> RAW DATA
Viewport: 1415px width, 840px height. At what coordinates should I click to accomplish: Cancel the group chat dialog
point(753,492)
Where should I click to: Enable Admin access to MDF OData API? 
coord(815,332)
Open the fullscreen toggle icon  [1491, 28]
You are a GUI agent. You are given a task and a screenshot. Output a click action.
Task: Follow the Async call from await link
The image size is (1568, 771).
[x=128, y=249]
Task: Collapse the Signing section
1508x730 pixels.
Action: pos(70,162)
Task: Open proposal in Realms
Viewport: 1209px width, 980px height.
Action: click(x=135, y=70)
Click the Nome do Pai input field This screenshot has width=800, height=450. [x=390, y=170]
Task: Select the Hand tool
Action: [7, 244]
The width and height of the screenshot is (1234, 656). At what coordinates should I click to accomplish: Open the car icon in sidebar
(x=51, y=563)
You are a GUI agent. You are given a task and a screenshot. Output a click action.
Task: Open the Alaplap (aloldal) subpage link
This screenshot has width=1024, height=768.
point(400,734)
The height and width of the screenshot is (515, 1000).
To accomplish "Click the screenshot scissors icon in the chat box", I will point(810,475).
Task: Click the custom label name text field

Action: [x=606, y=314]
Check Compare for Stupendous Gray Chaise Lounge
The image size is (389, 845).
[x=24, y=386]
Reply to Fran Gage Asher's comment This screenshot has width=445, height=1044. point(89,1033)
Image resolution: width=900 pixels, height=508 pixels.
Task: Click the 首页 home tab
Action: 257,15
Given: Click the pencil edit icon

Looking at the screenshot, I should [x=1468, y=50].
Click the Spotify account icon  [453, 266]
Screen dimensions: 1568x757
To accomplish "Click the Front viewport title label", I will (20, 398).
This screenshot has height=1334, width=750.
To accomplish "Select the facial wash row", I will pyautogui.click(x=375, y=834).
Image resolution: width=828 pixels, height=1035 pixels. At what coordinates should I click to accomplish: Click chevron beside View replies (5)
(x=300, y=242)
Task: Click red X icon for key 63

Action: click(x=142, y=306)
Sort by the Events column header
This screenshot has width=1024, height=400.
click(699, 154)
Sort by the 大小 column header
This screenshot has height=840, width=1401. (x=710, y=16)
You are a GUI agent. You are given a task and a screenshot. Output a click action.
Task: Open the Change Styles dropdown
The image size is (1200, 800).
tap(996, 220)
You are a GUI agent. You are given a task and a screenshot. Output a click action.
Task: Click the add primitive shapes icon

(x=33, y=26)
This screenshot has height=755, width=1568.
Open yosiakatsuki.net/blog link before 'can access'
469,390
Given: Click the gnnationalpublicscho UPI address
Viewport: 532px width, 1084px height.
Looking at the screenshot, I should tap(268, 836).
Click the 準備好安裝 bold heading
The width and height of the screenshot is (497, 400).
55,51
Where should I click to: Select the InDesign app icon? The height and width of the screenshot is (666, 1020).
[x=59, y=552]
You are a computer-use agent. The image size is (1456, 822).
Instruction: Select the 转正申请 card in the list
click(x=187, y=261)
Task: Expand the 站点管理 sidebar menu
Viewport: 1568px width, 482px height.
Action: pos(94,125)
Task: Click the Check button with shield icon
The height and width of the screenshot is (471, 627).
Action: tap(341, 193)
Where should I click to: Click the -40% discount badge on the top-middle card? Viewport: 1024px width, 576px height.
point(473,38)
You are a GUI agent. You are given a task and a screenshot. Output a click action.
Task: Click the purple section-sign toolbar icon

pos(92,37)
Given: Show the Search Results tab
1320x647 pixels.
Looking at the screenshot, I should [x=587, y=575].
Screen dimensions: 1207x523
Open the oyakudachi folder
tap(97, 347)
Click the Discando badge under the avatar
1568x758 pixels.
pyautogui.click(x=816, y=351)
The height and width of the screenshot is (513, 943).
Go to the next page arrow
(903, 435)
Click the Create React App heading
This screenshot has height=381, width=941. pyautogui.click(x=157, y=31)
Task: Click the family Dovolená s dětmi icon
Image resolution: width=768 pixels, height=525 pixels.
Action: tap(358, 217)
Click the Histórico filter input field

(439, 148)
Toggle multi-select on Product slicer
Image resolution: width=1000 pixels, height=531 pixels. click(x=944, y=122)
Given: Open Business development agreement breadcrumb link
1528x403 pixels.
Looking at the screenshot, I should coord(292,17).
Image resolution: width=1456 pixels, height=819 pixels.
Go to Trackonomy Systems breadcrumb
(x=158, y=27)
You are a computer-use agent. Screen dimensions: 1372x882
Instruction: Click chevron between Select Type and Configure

> STATED TASK
Duplicate the rows above verbatim, starting at the line that contains "Given: Show the Search Results tab" and ending after the line that contains "pyautogui.click(x=816, y=351)".

> OUTPUT BELOW
Given: Show the Search Results tab
1320x647 pixels.
Looking at the screenshot, I should [x=587, y=575].
Screen dimensions: 1207x523
Open the oyakudachi folder
tap(97, 347)
Click the Discando badge under the avatar
1568x758 pixels.
pyautogui.click(x=816, y=351)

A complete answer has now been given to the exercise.